-- WHAT IS BEING ASKED --
The records come next. Copy all of them exactly.

-- DATASET --
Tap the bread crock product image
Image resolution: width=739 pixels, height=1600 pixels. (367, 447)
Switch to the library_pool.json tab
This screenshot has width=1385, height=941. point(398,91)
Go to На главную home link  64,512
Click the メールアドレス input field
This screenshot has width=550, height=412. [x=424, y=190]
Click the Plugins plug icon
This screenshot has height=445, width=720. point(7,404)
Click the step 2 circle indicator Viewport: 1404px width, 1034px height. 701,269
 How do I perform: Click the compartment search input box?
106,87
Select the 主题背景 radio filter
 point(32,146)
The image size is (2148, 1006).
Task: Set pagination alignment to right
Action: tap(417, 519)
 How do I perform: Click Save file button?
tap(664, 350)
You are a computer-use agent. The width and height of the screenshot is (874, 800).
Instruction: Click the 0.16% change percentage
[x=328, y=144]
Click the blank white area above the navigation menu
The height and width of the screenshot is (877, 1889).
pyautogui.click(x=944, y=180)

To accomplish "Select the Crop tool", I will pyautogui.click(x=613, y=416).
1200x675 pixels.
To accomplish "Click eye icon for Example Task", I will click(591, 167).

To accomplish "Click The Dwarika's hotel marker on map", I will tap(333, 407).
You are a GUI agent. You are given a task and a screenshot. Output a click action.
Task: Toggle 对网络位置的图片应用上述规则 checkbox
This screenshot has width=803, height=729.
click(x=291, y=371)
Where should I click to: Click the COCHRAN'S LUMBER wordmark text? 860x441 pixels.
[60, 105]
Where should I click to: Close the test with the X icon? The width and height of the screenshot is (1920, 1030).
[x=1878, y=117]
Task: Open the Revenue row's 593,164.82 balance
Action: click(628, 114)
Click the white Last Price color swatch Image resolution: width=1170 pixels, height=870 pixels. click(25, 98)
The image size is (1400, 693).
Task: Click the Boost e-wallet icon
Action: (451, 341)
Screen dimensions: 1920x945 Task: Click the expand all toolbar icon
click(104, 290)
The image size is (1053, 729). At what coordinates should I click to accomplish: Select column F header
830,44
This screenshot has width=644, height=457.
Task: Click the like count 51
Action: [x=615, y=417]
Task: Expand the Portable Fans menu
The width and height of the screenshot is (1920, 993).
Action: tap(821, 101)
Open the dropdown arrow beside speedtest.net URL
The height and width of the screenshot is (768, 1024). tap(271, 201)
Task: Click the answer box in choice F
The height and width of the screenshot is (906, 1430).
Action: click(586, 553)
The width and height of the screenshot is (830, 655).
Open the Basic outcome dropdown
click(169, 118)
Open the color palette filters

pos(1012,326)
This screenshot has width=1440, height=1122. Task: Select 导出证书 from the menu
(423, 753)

-- ANSWER TO THE PROBLEM --
Tap the bread crock product image
Image resolution: width=739 pixels, height=1600 pixels. (367, 447)
Switch to the library_pool.json tab
This screenshot has width=1385, height=941. point(398,91)
Go to На главную home link  64,512
Click the メールアドレス input field
This screenshot has width=550, height=412. [x=424, y=190]
Click the Plugins plug icon
This screenshot has height=445, width=720. point(7,404)
Click the step 2 circle indicator Viewport: 1404px width, 1034px height. 701,269
 How do I perform: Click the compartment search input box?
106,87
Select the 主题背景 radio filter
 point(32,146)
The image size is (2148, 1006).
Task: Set pagination alignment to right
Action: tap(417, 519)
 How do I perform: Click Save file button?
tap(664, 350)
You are a computer-use agent. The width and height of the screenshot is (874, 800).
Instruction: Click the 0.16% change percentage
[x=328, y=144]
Click the blank white area above the navigation menu
The height and width of the screenshot is (877, 1889).
pyautogui.click(x=944, y=180)

To accomplish "Select the Crop tool", I will pyautogui.click(x=613, y=416).
1200x675 pixels.
To accomplish "Click eye icon for Example Task", I will click(591, 167).

To accomplish "Click The Dwarika's hotel marker on map", I will tap(333, 407).
You are a GUI agent. You are given a task and a screenshot. Output a click action.
Task: Toggle 对网络位置的图片应用上述规则 checkbox
This screenshot has width=803, height=729.
click(x=291, y=371)
Where should I click to: Click the COCHRAN'S LUMBER wordmark text? 860x441 pixels.
[60, 105]
Where should I click to: Close the test with the X icon? The width and height of the screenshot is (1920, 1030).
[x=1878, y=117]
Task: Open the Revenue row's 593,164.82 balance
Action: click(628, 114)
Click the white Last Price color swatch Image resolution: width=1170 pixels, height=870 pixels. click(25, 98)
The image size is (1400, 693).
Task: Click the Boost e-wallet icon
Action: (451, 341)
Screen dimensions: 1920x945 Task: Click the expand all toolbar icon
click(104, 290)
The image size is (1053, 729). At what coordinates should I click to accomplish: Select column F header
830,44
This screenshot has width=644, height=457.
Task: Click the like count 51
Action: [x=615, y=417]
Task: Expand the Portable Fans menu
The width and height of the screenshot is (1920, 993).
Action: tap(821, 101)
Open the dropdown arrow beside speedtest.net URL
The height and width of the screenshot is (768, 1024). tap(271, 201)
Task: Click the answer box in choice F
The height and width of the screenshot is (906, 1430).
Action: click(586, 553)
The width and height of the screenshot is (830, 655).
Open the Basic outcome dropdown
click(169, 118)
Open the color palette filters

pos(1012,326)
This screenshot has width=1440, height=1122. Task: Select 导出证书 from the menu
(423, 753)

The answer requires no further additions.